##### THE RECORDS #####
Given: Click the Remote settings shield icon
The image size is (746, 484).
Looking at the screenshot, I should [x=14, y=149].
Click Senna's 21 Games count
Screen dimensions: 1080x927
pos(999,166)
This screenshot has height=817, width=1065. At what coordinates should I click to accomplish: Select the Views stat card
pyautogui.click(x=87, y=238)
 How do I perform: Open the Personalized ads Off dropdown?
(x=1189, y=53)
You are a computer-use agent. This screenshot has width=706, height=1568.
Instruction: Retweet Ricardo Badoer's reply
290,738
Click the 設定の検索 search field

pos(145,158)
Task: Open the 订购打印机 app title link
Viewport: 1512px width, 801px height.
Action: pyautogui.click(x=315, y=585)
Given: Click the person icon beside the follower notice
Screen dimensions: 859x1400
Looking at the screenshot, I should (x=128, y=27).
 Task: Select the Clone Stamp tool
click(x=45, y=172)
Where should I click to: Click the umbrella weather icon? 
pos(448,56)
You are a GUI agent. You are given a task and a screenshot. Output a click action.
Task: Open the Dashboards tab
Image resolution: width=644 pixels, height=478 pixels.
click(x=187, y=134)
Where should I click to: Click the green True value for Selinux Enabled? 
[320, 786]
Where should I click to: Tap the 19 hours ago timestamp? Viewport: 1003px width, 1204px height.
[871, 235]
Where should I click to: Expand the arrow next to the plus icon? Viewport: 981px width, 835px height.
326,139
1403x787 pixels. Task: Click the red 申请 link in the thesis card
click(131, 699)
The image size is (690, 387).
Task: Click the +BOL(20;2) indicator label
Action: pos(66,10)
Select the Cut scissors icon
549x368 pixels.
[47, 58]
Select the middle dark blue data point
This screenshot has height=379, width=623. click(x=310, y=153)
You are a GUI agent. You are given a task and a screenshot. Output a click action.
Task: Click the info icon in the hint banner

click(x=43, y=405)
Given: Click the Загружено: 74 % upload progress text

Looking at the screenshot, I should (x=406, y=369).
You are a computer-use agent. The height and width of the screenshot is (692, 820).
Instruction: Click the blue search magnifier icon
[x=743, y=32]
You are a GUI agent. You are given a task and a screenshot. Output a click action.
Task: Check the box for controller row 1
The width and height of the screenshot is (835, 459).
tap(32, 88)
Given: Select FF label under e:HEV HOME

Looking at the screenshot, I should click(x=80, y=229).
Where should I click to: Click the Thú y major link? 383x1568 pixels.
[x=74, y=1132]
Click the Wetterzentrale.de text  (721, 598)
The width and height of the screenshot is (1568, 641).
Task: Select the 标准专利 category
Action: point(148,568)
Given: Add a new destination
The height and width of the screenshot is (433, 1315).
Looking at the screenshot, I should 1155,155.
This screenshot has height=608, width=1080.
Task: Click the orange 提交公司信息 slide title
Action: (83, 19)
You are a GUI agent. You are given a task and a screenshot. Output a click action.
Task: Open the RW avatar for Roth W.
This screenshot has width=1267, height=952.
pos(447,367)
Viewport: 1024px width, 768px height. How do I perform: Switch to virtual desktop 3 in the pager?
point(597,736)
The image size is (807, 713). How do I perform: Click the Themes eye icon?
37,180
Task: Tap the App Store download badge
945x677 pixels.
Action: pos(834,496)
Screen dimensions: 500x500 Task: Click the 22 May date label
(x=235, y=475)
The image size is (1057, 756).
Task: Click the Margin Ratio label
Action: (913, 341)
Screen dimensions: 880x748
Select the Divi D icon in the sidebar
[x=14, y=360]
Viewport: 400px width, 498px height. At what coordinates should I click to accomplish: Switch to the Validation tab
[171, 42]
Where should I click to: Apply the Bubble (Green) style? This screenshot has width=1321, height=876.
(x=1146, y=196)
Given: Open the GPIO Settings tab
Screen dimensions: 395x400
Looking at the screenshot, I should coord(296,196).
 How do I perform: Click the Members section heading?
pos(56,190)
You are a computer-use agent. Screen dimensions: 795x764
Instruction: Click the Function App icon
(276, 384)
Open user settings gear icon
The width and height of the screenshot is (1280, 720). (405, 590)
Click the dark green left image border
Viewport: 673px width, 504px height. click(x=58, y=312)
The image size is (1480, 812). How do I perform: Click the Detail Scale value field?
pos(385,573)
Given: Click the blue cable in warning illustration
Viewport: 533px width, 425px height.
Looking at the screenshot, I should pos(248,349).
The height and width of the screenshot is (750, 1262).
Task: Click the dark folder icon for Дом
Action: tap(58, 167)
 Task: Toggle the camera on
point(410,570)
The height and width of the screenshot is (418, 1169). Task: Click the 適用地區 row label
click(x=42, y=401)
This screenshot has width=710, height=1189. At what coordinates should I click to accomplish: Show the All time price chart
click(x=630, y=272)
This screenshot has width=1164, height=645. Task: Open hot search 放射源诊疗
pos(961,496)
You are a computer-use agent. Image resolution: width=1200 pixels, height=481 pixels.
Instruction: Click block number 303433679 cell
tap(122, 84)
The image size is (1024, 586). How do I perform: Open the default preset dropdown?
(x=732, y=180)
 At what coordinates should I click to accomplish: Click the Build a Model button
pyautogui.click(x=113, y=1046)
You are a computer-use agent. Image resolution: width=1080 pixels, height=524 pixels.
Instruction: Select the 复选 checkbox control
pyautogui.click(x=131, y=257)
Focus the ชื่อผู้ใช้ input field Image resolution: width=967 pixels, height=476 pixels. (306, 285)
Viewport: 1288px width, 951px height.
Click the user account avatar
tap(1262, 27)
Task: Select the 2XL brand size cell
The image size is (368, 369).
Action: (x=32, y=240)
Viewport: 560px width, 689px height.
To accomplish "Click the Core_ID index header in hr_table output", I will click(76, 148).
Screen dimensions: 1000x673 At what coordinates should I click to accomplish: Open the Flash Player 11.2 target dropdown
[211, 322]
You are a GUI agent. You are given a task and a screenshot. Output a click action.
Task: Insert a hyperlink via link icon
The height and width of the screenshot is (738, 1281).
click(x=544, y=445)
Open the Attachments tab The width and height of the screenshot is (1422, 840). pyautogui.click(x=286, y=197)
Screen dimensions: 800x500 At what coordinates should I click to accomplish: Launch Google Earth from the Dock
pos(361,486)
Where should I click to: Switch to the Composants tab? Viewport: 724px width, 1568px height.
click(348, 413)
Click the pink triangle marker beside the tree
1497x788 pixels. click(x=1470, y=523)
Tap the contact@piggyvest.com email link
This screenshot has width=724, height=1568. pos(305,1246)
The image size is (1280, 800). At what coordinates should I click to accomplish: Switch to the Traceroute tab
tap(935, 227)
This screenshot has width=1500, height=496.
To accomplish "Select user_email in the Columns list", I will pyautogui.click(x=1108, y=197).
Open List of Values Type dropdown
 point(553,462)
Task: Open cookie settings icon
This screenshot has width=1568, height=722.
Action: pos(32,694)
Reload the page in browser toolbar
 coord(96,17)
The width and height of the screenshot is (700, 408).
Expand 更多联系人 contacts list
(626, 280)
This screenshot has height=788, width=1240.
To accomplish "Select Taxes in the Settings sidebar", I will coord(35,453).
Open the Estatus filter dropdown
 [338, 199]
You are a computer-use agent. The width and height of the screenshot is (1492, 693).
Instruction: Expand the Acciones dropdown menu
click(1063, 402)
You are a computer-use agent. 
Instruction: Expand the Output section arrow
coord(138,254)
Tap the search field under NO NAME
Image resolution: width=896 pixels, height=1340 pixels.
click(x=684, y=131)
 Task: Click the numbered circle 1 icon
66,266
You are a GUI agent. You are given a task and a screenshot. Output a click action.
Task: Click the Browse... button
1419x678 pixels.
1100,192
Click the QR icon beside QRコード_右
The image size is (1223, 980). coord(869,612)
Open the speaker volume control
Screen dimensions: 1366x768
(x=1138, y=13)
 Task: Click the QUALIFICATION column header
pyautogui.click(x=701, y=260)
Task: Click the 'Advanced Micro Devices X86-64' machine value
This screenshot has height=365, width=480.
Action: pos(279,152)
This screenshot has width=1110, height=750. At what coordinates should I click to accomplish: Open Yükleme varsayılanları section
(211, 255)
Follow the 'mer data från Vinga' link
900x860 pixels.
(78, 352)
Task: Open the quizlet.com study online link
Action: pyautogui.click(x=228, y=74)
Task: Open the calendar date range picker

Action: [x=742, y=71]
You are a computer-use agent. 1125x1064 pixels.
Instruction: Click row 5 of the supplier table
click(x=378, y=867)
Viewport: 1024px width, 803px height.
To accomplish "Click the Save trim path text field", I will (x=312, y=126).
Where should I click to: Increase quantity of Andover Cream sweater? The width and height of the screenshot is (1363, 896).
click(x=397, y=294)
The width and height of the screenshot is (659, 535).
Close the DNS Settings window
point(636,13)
#####
## [WHAT THIS TASK INVOLVES]
Retype exactly the lines of the data above that fall between the line with "How do I perform: Click the Members" and the line with "Given: Click the blue", inclusive, and add nothing.

## [OUTPUT]
 How do I perform: Click the Members section heading?
pos(56,190)
You are a computer-use agent. Screen dimensions: 795x764
Instruction: Click the Function App icon
(276, 384)
Open user settings gear icon
The width and height of the screenshot is (1280, 720). (405, 590)
Click the dark green left image border
Viewport: 673px width, 504px height. click(x=58, y=312)
The image size is (1480, 812). How do I perform: Click the Detail Scale value field?
pos(385,573)
Given: Click the blue cable in warning illustration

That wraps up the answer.